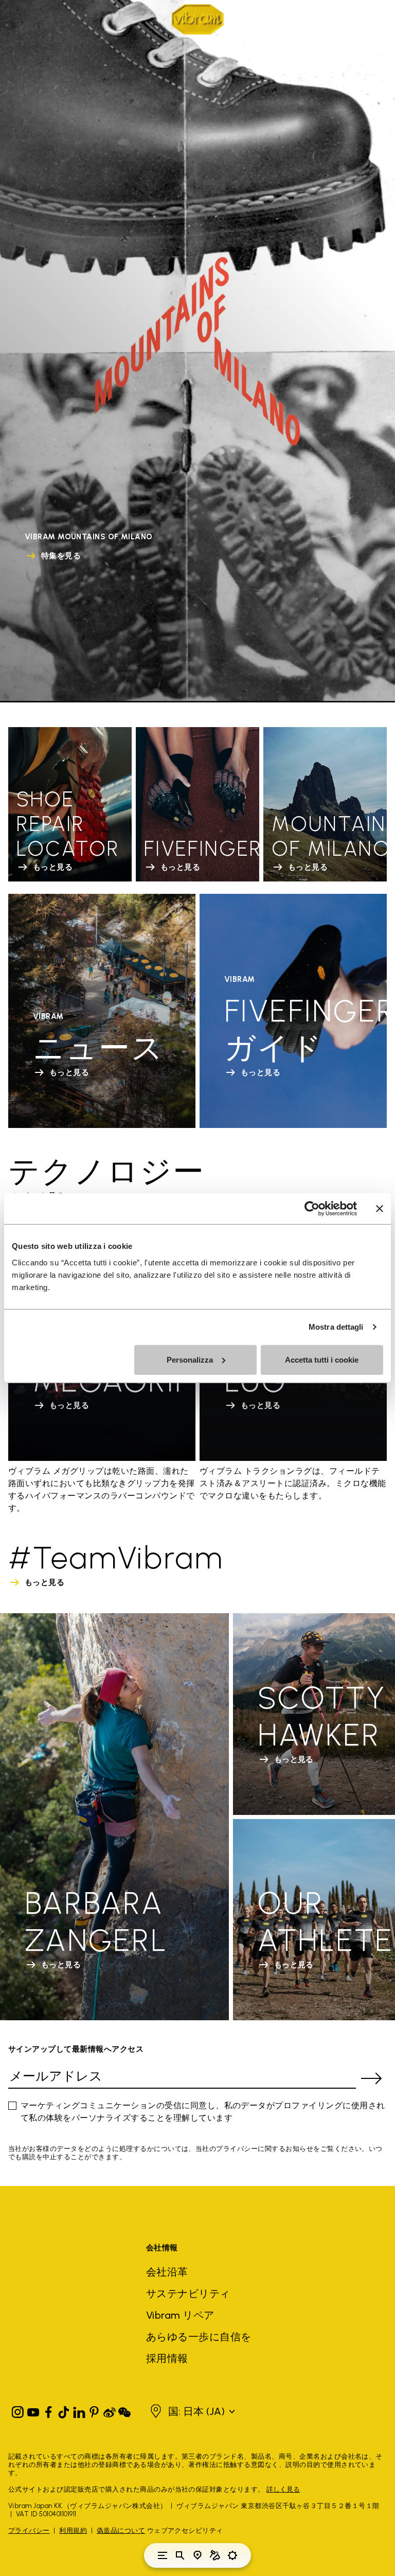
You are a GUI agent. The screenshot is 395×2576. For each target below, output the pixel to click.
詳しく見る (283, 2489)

==

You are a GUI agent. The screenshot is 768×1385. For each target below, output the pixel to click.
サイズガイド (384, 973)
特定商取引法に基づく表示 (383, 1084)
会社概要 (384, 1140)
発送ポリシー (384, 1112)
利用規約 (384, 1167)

▸ Work item
Looking at the data above, write out exactly the lines that start at the one containing "You are a GUI agent. The screenshot is 395×2576." and end at the one containing "詳しく見る (283, 2489)"; include both and nothing beyond.

▸ Output of the task
You are a GUI agent. The screenshot is 395×2576. For each target below, output the pixel to click.
詳しく見る (283, 2489)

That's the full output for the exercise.